● **TASK TO CARRY OUT**:
Everything from the line with "The image size is (365, 424)." through the end of the entries must be transcribed exactly; no other lines belong in the answer.

● **SUPPLIED DATA**:
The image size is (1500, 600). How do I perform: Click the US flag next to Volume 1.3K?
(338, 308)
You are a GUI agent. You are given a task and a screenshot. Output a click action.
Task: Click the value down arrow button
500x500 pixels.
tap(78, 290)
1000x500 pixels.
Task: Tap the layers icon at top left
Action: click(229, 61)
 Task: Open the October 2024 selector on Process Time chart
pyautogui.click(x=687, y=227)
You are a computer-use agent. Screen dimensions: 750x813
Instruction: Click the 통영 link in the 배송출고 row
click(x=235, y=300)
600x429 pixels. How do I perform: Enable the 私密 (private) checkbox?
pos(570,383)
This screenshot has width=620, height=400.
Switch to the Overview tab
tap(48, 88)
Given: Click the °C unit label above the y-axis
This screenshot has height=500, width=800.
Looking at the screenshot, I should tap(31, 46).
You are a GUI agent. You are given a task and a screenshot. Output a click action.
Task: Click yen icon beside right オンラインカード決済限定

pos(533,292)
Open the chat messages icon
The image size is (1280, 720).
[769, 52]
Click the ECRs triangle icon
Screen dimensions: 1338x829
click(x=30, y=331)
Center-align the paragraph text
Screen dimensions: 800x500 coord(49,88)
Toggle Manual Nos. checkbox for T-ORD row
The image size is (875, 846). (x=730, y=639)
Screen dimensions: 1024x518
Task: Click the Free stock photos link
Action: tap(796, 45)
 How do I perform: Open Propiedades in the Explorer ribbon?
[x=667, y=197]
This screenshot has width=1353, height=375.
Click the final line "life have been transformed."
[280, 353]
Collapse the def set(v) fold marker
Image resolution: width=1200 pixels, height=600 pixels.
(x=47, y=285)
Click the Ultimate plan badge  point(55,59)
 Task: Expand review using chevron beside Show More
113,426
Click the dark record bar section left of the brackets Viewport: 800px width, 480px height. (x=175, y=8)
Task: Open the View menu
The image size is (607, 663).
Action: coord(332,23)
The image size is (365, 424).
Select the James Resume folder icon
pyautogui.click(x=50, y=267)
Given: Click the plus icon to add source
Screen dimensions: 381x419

● **RESULT BELOW**:
The image size is (365, 424).
Select the James Resume folder icon
pyautogui.click(x=50, y=267)
Given: Click the plus icon to add source
Screen dimensions: 381x419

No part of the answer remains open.